Além disso, embora a estrutura preliminar tenha sido anunciada como uma política de “precificação de medicamentos”, ela não faz distinção entre as descobertas universitárias em ciências da vida e aquelas em qualquer outro campo de alta tecnologia. Como resultado, o investimento em setores impulsionados pela propriedade intelectual (da biotecnologia ao aeroespacial e à energia alternativa) cairia drasticamente. O progresso tecnológico ficaria estagnado. E o sistema de transferência de tecnologia estabelecido pela Lei Bayh-Dole seria rapidamente interrompido.
A menos que o governo retire sua proposta, os Estados Unidos voltarão à época em que as descobertas mais promissoras apoiadas pelo governo federal nunca saíam dos laboratórios das universidades. Muito menos invenções baseadas em pesquisas avançadas serão patenteadas, e centros de inovação como o que eu vi crescer não terão chance de criar raízes.

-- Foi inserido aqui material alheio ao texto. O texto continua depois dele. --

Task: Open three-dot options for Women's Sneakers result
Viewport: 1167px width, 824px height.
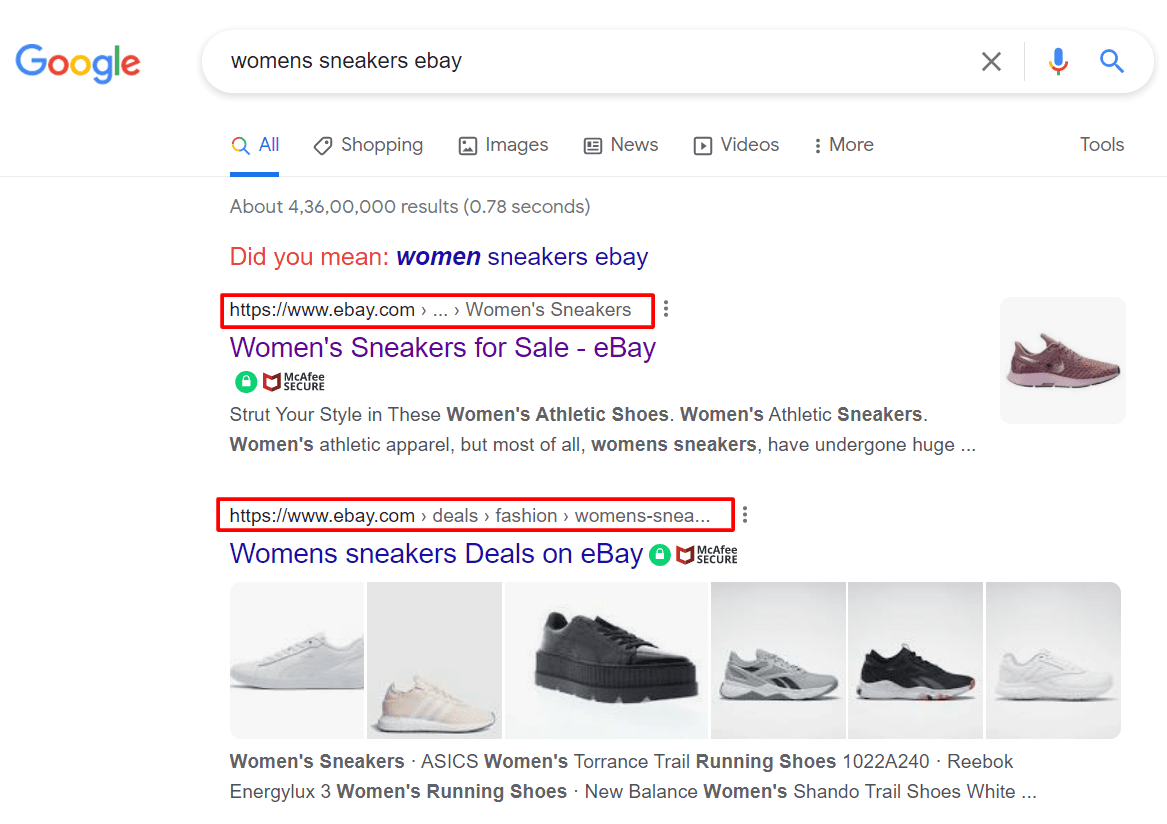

Lita Nelsen entrou para o Escritório de Licenciamento de Tecnologia do Instituto de Tecnologia de Massachusetts em 1986 e foi diretora de 1992 a 2016. Ela é membro do conselho consultivo da Bayh-Dole Coalition, um grupo de organizações e indivíduos comprometidos em celebrar e proteger a Lei Bayh-Dole, além de informar os formuladores de políticas e o público sobre seus benefícios.